While college students earn their degrees, paving the way for future success in their chosen fields, they should also be paving the way for a healthy financial future.
Unfortunately, money is not always discussed at an early age. Indeed, 36 percent of Americans say they are uncomfortable talking about money, and 18 percent say money is a taboo subject within their family, according to the American Psychological Association. As a result, many students start college without good money management skills. What’s more, the rising cost of tuition, housing and other fees makes it even more challenging to graduate in good financial standing.
Consider initiating a productive conversation about responsible money management.
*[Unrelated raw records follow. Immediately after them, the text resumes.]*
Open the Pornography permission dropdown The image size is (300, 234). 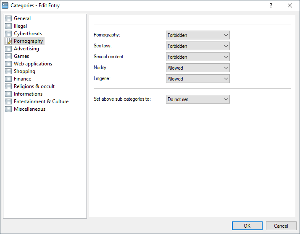tap(197, 35)
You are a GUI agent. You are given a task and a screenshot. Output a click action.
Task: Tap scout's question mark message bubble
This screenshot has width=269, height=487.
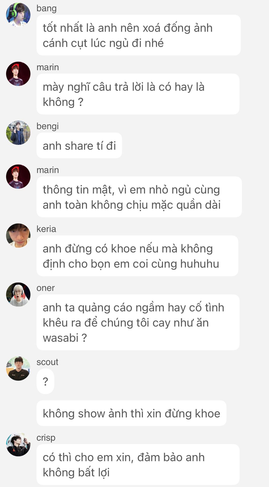[x=45, y=381]
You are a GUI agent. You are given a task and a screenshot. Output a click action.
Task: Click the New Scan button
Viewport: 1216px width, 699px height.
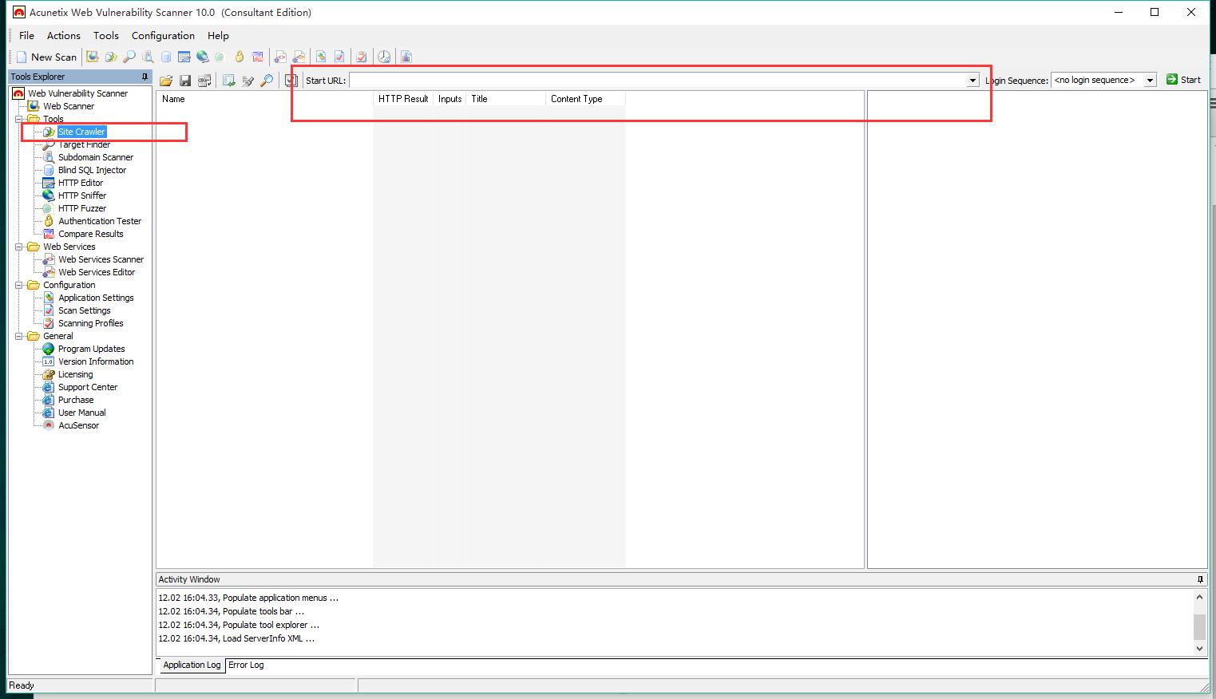click(46, 57)
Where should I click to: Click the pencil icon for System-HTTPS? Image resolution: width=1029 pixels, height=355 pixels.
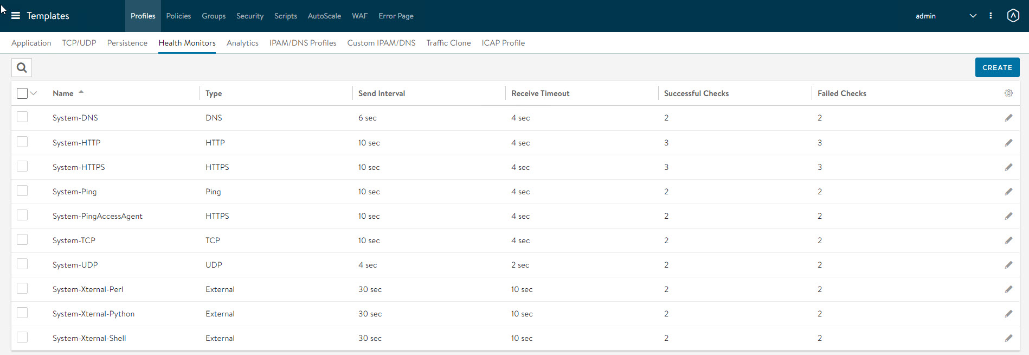click(1008, 167)
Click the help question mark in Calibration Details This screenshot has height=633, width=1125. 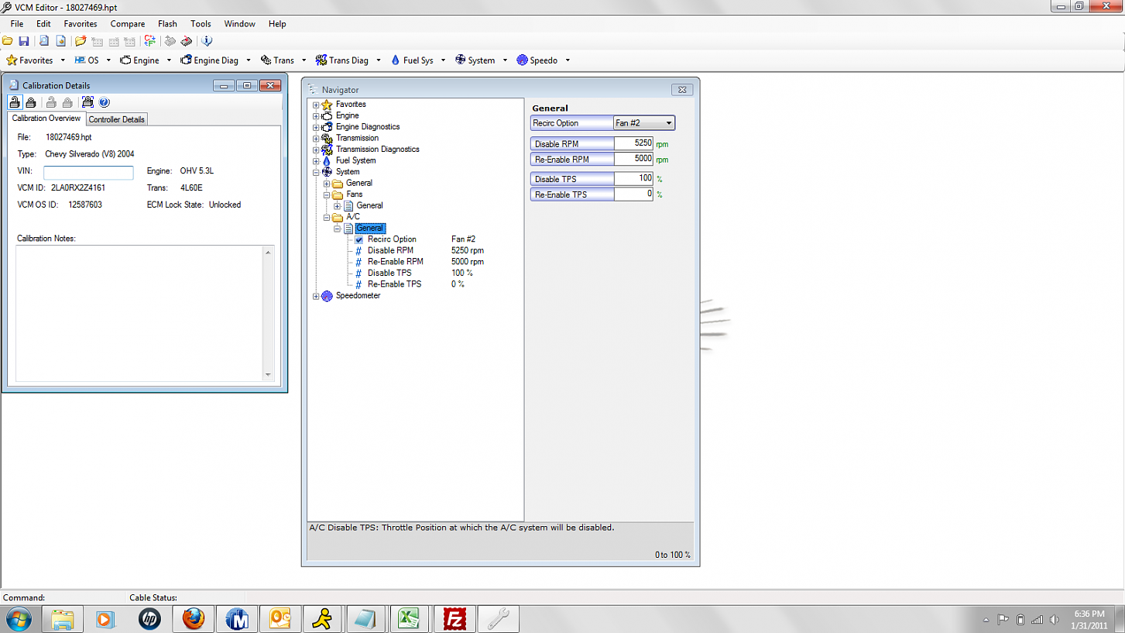click(104, 102)
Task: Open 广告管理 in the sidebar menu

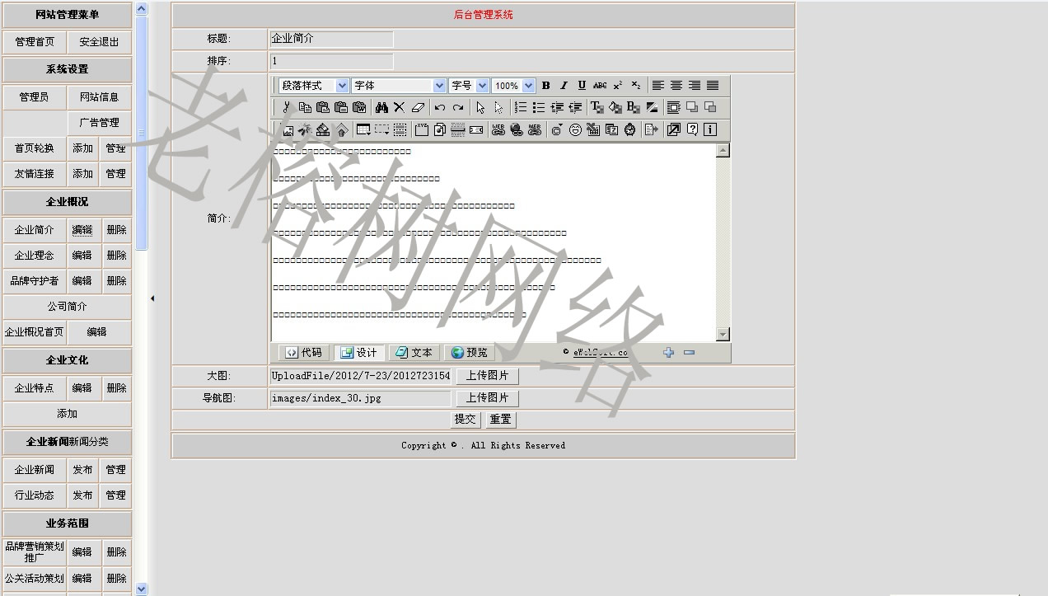Action: pos(99,123)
Here are a few things to consider and discuss.
Creating a budget:
Break down expenses to show where money is spent and how it’s wasted. Introduce the concept of the 50/20/30 rule of thumb, which encourages budgeters to apply half their monthly budget into fixed costs (i.e. rent, cell phone plan), 20 percent into financial goals (i.e. car, vacation), and 30 percent into flexible spending (i.e. food, shopping, entertainment, day-to-day expenses).
Credit can influence or limit future financial opportunities, even potentially harming job prospects. Talk about the importance of establishing and maintaining good credit.
Whether it’s a work-study program, an off-campus job or applying for and receiving a merit-based scholarship, there are many ways students can contribute to their college education financially and ease potential loan debt. Encourage students to investigate these opportunities.
College is an exciting time for students, filled with new friends, new knowledge and new experiences. Encourage smart money management during these transformative years and beyond.